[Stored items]
************
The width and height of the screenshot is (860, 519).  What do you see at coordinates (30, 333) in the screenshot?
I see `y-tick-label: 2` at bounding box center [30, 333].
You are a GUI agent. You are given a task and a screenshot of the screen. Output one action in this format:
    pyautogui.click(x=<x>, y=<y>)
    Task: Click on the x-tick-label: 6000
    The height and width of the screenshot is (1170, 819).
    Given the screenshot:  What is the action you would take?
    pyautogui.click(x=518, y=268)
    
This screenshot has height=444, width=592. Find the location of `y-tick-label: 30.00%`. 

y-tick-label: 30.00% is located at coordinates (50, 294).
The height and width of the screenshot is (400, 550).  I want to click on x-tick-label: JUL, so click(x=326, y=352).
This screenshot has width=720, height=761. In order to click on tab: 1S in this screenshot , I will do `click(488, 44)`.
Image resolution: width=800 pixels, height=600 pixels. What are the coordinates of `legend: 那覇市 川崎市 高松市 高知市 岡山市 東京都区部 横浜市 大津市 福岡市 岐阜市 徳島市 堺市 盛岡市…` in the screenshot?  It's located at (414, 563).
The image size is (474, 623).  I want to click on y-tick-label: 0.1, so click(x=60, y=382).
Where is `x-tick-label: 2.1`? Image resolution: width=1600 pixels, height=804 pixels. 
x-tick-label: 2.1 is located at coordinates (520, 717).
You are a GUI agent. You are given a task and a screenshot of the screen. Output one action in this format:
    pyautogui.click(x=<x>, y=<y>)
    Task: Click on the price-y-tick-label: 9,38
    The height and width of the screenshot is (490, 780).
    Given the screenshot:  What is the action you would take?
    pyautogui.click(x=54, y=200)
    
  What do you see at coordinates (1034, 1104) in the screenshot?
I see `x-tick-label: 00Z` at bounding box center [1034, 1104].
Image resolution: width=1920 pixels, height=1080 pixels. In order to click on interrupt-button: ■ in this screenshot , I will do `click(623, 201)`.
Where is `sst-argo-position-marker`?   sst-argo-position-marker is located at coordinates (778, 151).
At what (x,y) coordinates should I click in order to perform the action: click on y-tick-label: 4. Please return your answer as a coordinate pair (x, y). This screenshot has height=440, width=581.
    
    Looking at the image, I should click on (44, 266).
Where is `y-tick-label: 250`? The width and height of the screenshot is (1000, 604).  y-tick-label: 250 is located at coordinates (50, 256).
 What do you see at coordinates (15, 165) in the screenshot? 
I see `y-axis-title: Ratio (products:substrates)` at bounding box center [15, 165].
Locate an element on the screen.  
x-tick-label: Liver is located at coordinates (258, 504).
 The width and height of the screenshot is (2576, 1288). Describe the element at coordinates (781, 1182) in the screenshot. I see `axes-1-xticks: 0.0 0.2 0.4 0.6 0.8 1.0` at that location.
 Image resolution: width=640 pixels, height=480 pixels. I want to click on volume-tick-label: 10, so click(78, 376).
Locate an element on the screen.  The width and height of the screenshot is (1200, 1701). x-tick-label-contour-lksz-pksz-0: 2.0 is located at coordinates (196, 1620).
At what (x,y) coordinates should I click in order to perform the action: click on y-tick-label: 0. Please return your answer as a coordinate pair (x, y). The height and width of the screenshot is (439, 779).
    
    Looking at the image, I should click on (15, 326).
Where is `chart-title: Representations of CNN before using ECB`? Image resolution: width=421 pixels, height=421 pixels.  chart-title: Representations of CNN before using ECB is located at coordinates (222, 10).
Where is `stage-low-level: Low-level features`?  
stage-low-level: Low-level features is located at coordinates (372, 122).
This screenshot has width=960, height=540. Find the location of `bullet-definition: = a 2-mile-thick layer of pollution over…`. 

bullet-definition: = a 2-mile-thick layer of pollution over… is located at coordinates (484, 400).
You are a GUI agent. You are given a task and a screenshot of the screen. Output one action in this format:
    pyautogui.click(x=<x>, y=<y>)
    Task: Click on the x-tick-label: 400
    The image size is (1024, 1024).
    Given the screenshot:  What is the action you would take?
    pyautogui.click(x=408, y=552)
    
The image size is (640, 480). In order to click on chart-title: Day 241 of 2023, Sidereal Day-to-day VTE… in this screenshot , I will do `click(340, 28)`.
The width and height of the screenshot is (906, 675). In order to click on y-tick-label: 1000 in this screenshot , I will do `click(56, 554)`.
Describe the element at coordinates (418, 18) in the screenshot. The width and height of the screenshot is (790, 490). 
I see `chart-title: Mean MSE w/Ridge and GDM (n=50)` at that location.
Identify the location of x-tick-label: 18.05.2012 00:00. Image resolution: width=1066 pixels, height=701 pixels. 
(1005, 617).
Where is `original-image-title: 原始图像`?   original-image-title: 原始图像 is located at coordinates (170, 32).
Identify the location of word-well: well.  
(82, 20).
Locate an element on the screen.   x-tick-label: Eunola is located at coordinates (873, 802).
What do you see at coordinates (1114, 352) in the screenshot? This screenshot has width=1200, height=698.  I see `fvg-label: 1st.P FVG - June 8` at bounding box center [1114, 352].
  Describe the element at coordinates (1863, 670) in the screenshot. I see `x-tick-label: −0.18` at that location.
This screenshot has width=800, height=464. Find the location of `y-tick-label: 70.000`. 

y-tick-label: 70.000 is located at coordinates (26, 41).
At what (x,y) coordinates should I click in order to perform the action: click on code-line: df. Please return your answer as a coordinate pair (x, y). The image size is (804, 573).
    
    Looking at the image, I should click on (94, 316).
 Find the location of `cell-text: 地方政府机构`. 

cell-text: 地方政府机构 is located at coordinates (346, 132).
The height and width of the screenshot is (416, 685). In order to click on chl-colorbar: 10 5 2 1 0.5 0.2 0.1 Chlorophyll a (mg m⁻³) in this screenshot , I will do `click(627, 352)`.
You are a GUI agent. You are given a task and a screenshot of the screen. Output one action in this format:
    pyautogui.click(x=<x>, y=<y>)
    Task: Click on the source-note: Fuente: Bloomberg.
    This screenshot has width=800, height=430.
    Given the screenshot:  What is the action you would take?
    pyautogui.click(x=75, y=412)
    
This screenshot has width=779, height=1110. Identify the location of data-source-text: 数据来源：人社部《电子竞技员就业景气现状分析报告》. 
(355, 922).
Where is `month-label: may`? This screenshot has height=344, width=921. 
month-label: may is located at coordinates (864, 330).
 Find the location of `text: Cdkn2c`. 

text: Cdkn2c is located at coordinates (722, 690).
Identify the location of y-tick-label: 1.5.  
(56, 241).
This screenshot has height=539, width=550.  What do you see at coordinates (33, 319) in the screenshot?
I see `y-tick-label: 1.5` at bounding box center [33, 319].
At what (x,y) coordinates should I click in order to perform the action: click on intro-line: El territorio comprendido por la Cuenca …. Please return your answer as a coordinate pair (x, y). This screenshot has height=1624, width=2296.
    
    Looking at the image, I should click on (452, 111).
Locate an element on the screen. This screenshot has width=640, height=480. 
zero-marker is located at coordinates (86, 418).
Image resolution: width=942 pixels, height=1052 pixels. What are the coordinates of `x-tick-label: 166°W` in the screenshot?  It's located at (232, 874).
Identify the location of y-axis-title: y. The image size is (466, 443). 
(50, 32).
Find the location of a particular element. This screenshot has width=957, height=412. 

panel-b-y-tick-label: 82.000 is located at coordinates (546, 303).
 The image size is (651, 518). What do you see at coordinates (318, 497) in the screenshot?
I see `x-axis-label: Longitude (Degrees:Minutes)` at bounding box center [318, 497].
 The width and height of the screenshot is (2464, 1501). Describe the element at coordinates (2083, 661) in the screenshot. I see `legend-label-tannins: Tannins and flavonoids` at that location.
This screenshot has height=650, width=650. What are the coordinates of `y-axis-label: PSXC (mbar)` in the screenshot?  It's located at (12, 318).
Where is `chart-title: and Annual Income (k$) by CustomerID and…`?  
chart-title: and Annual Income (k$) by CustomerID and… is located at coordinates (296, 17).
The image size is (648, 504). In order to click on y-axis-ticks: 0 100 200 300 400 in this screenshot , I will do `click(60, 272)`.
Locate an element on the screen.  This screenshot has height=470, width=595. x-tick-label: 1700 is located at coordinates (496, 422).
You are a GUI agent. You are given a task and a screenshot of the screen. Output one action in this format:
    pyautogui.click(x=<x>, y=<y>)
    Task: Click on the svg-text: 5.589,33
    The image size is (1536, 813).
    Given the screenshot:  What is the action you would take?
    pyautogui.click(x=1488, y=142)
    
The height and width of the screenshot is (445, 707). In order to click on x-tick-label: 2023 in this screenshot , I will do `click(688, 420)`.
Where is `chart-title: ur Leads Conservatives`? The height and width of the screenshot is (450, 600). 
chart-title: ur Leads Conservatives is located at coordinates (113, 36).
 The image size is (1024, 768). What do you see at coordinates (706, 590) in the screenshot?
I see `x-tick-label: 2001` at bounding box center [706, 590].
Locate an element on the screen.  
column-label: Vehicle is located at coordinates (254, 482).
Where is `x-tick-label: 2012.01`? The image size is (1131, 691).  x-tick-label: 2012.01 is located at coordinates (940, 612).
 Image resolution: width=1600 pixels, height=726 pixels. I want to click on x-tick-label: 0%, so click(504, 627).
************
- Problem statement
Reproduce the lines of the material without any changes, beginning with the line that contains "What do you see at coordinates (15, 165)" and continuing through the line that contains "center [15, 165].".

- Exercise answer
 What do you see at coordinates (15, 165) in the screenshot? 
I see `y-axis-title: Ratio (products:substrates)` at bounding box center [15, 165].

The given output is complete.